How Streaming is Changing in the Face of the Pandemic
Music Industry Monday
Streaming is changing thanks to this Pandemic. It is unfortunately very hard not to talk about it when it has affected the music industry in such a profound way. As I mention in my last article when COVID-19 started taking over the mainstream media we all still believed that our beloved music festivals would be back by the end of Summer. Or at the latest, early Fall. Now with everything being pushed back into 2021, the music landscape has changed so much it’s hard not to believe that things will be changed forever.
Live concerts & festivals are the bread & butter for many artists trying to make a livable wage with their art. But now as we wait to get the go-ahead from government officials, we have had to turn our ears in another direction…streaming.
Now when I mention streaming, I am primarily referring to audio streaming on platforms such as Spotify, Apple Music, Tidal, etc…
Is Streaming Doing Okay?
When the world shut down back in March, we didn’t stop listening to music. Although it is interesting to note that during the first major week of self-quarantine, an analytics company named Alpha Data reported that streaming numbers in the US fell about 7.6%. It’s kind of odd when you think about it. People were stuck inside with nothing else to do. The majority of that 7.6% were likely people who streamed their music during their daily commutes or while they were at the gym. Suddenly being stuck at homemade people less likely to hop on to their phone’s streaming app of choice.
On the other side of the coin, there’s also not a lot of new music being brought to many of these platforms. Many of your favorite artists have likely pushed their release dates to later in the year (or longer) to properly market those releases with live tours or through other means. This has effectively reduced the demand for streaming services, putting more strain on the already fatigued industry.
Streaming is changing by the many factors that play into this scenario. But at the end of the day, the inability to perform in front of live audiences has created a domino effect that has spread as far as streaming and beyond.
What Does the Future Hold?
With things being so uncertain, it’s hard to say.
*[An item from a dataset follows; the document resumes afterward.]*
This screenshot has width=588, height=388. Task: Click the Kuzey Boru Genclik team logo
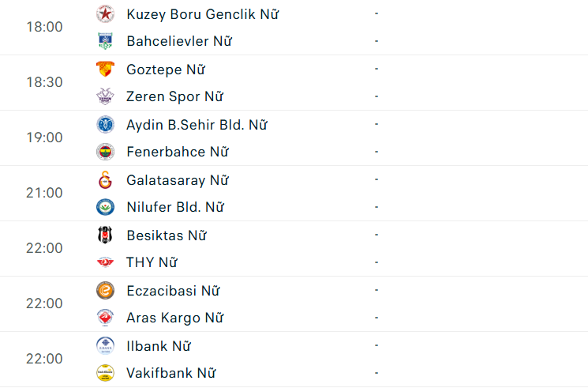click(x=105, y=13)
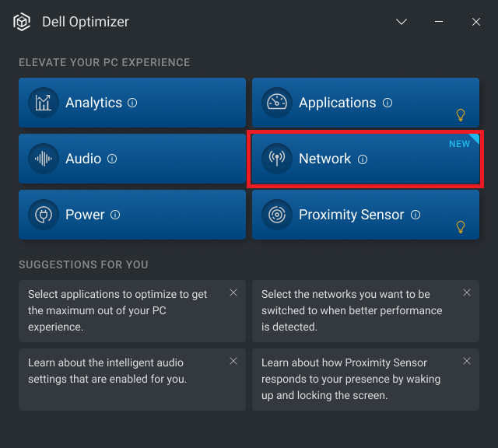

But I can assume one thing for sure. That the world of music streaming is about to grow even more than it already has over the last 5 years. We have already seen different formats for streaming music pop up since the Pandemic started. We got a Travis Scott Fortnite Concert. TikTok hosted a streaming party for The Weeknd. Many new & creative minds are coming together to formulate new & exciting ways for all of us to consume the sounds that take us into new dimensions.
On a personal note, I don’t believe that the music industry needs to be reliant on live shows to survive. Many people believed that streaming would destroy the music industry once they wiped out physical records & CDs, but we prevailed. People also didn’t think that men could land a rocket ship on the moon. We did that too. All that I am saying is that there is always going to be hope. We are all going to get through this thing together. We will come out on the other side with new insights & new, creative ways of entertaining the masses. Streaming is changing, but not for the worst.